佐山はその言葉を聞いて、苦虫を噛み潰したような表情になり
「やっぱり、あいつらか…クソ…。八つ裂きにしてやりたいが、今はそんな事は、後回しだ…」
ブツブツと呟き
「何処に隠したか、知っているか?」
再びキサラに問い掛けた。
「いいえ、その話の前に、私は退室を命じられました。どこに、匿うかは聞いておりません」
キサラはクチュクチュといやらしい音を立て、佐山に答える。
佐山は舌打ちをすると、次々にキサラに問い掛けると、キサラは命令どおり、オナニーしながら質問に答えて行く。
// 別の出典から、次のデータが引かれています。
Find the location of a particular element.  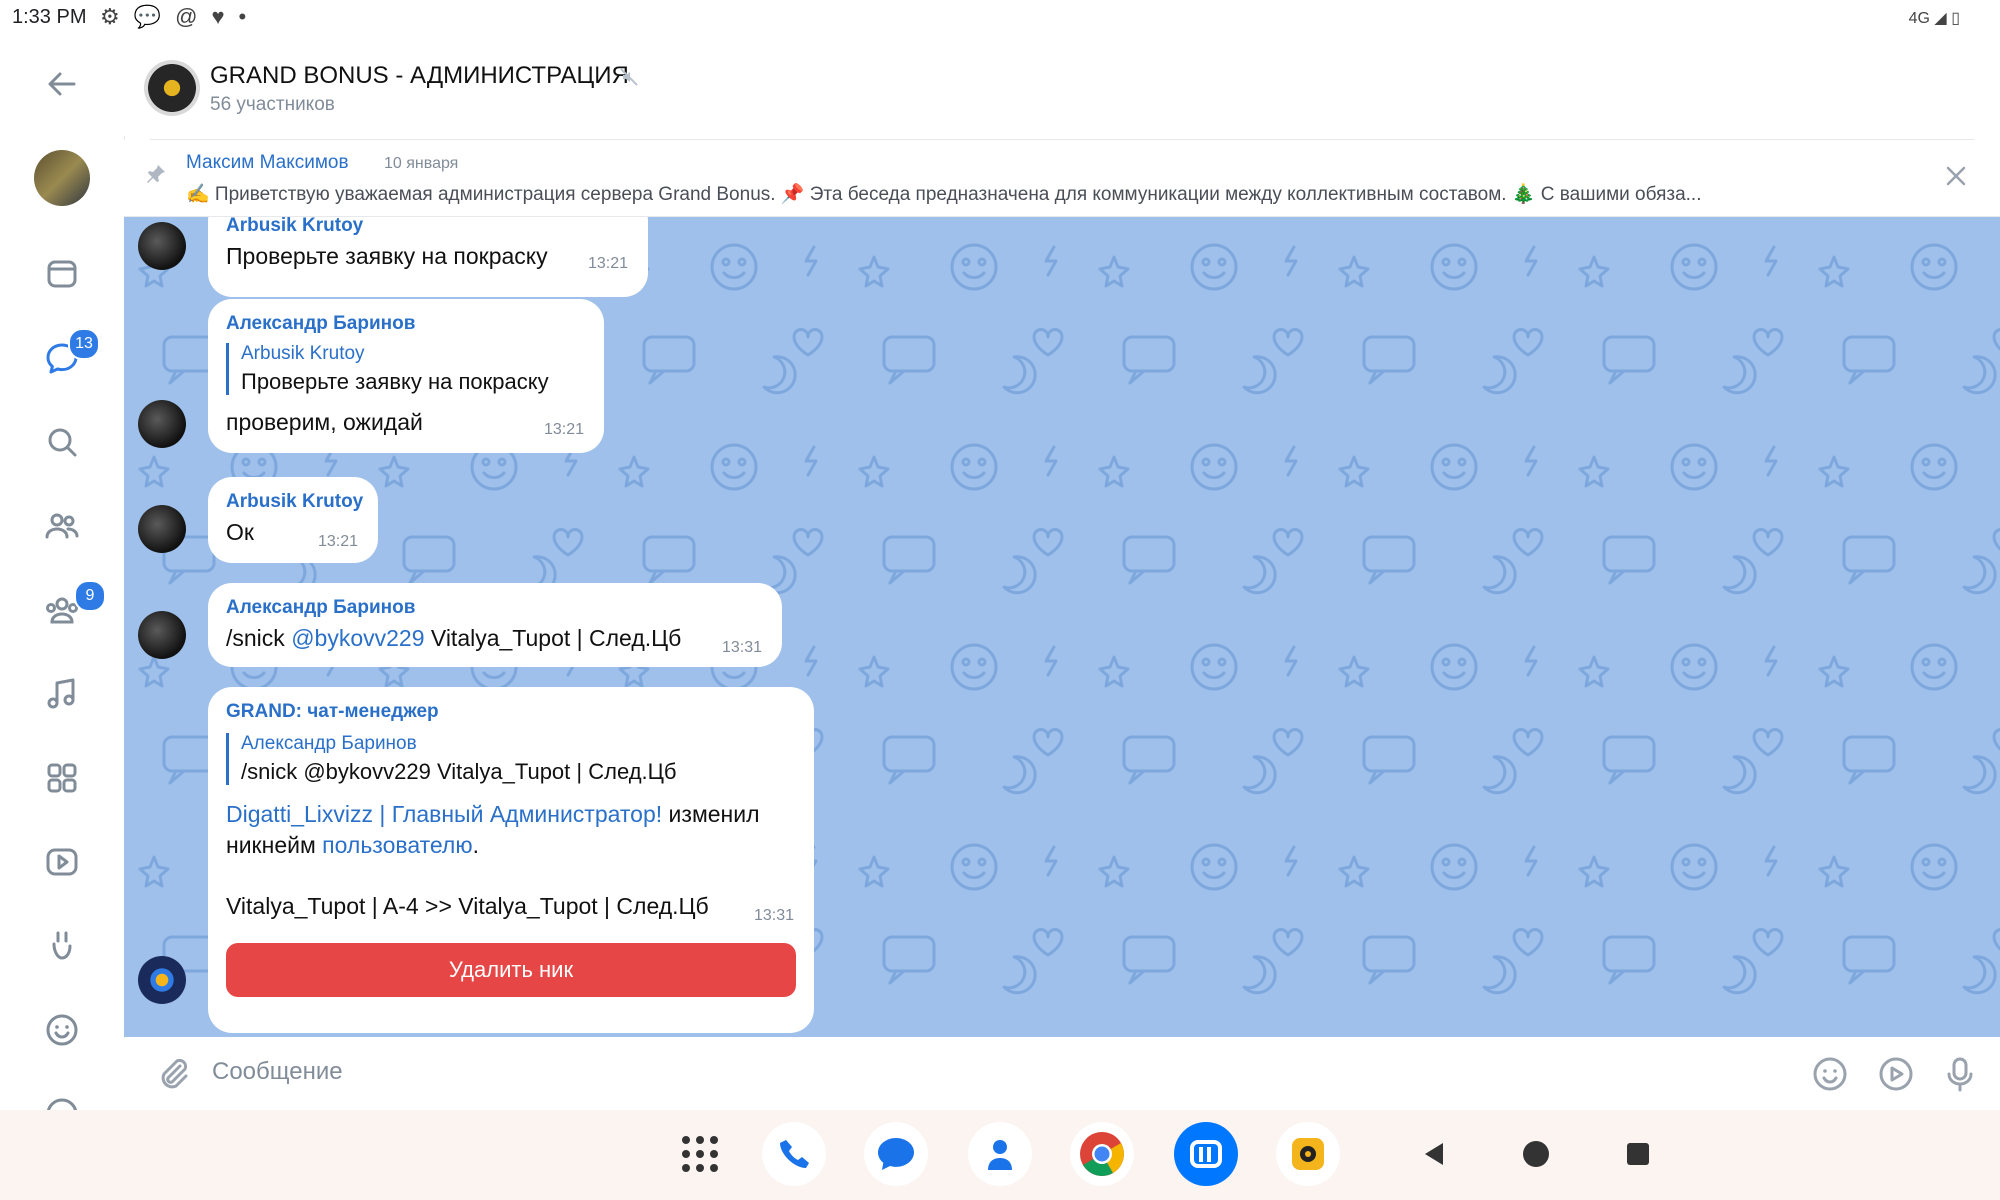

rail-item-stickers is located at coordinates (62, 1030).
30分程質問して、キサラの実年齢や、職業、素性を全て聞き出すと
「よし、お前はこれから俺の隠れ蓑だ、俺がお前を飼ってやる。俺の命令に絶対服従しろ」
キサラに命令する。
「はい、ご主人様。ご命令に絶対服従します」
キサラは虚ろな声で、佐山に服従を誓った。
佐山にとって、キサラの秘密性やバックボーンはとても魅力的だった。
更に、キサラの客を取り込めば、もっと大きな金蔓に成ると考えた。
佐山は自分の次の落ち着く先を見つけ、満足そうに唇を歪めた。